On considère classiquement ces sillons comme creusés lors des phases de décrue glaciaire, car l'étagement de leurs altitudes, de 350 à 460 m, les positionne très en dessous du niveau de la surface du glacier
würmien (1100 mètres sur la cuvette grenobloise).
Mais au-dessus de cet ensemble, nous pensons qu'il existe un ultime sillon rocheux, celui du ruisseau du
Bouteillard, particulièrement remarquable, car large de 600 mètres environ, ce qui en fait le plus important de tous les sillons rocheux que nous avons rencontés.
|
LEGENDE
1 = Combe Vallier 2 = Désert de l'Ecureuil 3 = Désert de Jean-Jacques Rousseau 4 = Le Bouteillard |
Entre les falaises qui le limitent latéralement, de la rive gauche du ruisseau du
Bouteillard jusqu'au flanc ouest du sommet 630 m, le fond du sillon est occupé par des terrains glaciaires.
Ce sillon du
Bouteillard est le plus élevé que l'on puisse rencontrer sur ce versant du
Vercors, car, plus haut, la pente du terrain s'accentue jusqu'à atteindre des valeurs bien supérieures à 21 %, valeur limite au-dessus de laquelle nous n'avons jamais observé de sillons.
L'emplacement de ce sillon rocheux a probablement été fixé par une faille sensiblement nord-sud, qui figure sur la carte géologique.
Mais ses dimensions inhabituelles (600 m de largeur par 40 m de profondeur au minimum), méritent que l'on s'y attarde.
Quel peut être, en effet, le mode d'érosion capable d'avoir creusé un pareil fossé ?
Ce n'est pas l'érosion torrentielle, ainsi que le montre sa quasi horizontalité et l'insignifiance du bassin d'alimentation.
Est-ce l'érosion par la glace ? Peut-être, encore que l'on ne voit pas bien pour quelle raison elle s'est exercée ici plus vigoureusement que pour tous les autres sillons rocheux.
Tout se passe comme si une rivière importante avait coulé longuement ici. Mais quelle rivière ?
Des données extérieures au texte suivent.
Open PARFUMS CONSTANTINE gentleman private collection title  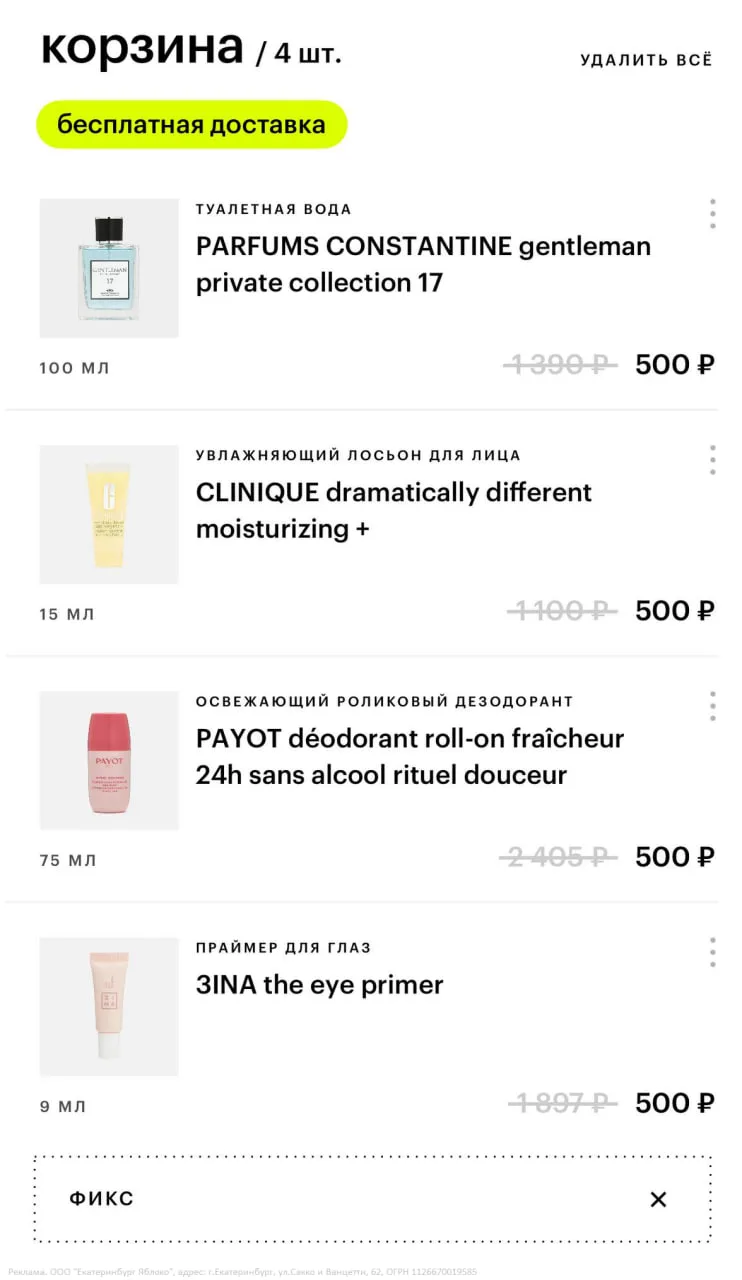tap(423, 264)
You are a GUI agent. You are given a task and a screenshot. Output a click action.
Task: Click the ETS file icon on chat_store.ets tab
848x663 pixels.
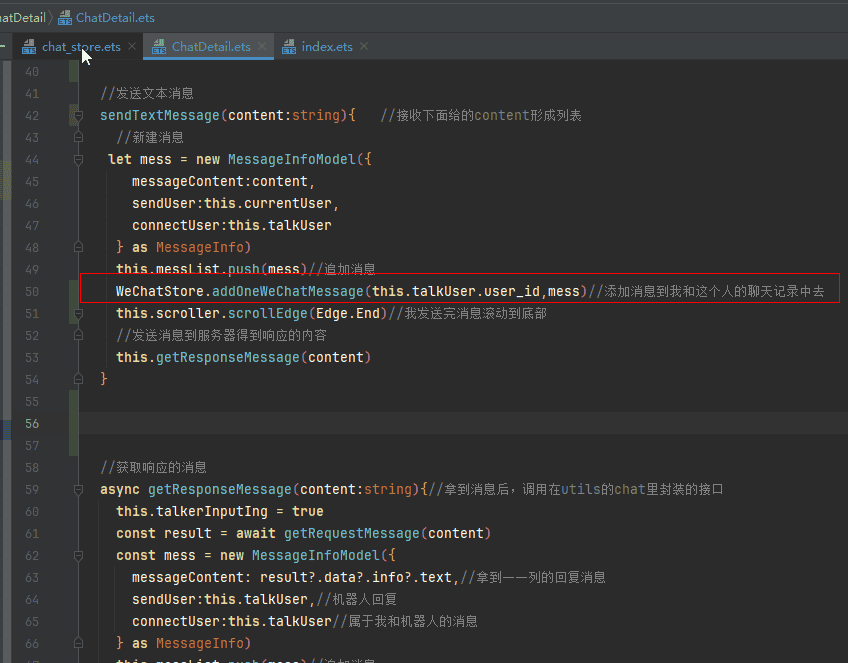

Il nous semble possible de formuler - sous toutes réserves - l'hypothése suivante :
L'altitude de ce sillon du
Bouteillard (600 m environ) suggère la possibilité d'un creusement par les eaux d'écoulement du
lac du Trièves (qui coulaient à 780 m au
seuil des Cadorats, à 30 km plus à l'amont).
Voir à ce sujet
Les anciens lacs du Trièves
La riviére qui a creusé le sillon du
Bouteillard serait donc le cours
intraglaciaire du Drac, repoussé contre le Vercors par le glacier de l'Isère, après avoir reçu l'apport des eaux de la rive gauche du glacier de l'
Isère et de celles de la
Romanche.
Nous nous proposons de revenir sur cette question ultérieurement.
Mais dès à présent, nous remarquerons que, si cette hypothése se révélait exacte, il serait possible d'en déduire que les sillons rocheux - tout au moins certains d'entre eux - plus que par la glace, ont été creusés par les eaux latérales des glaciers.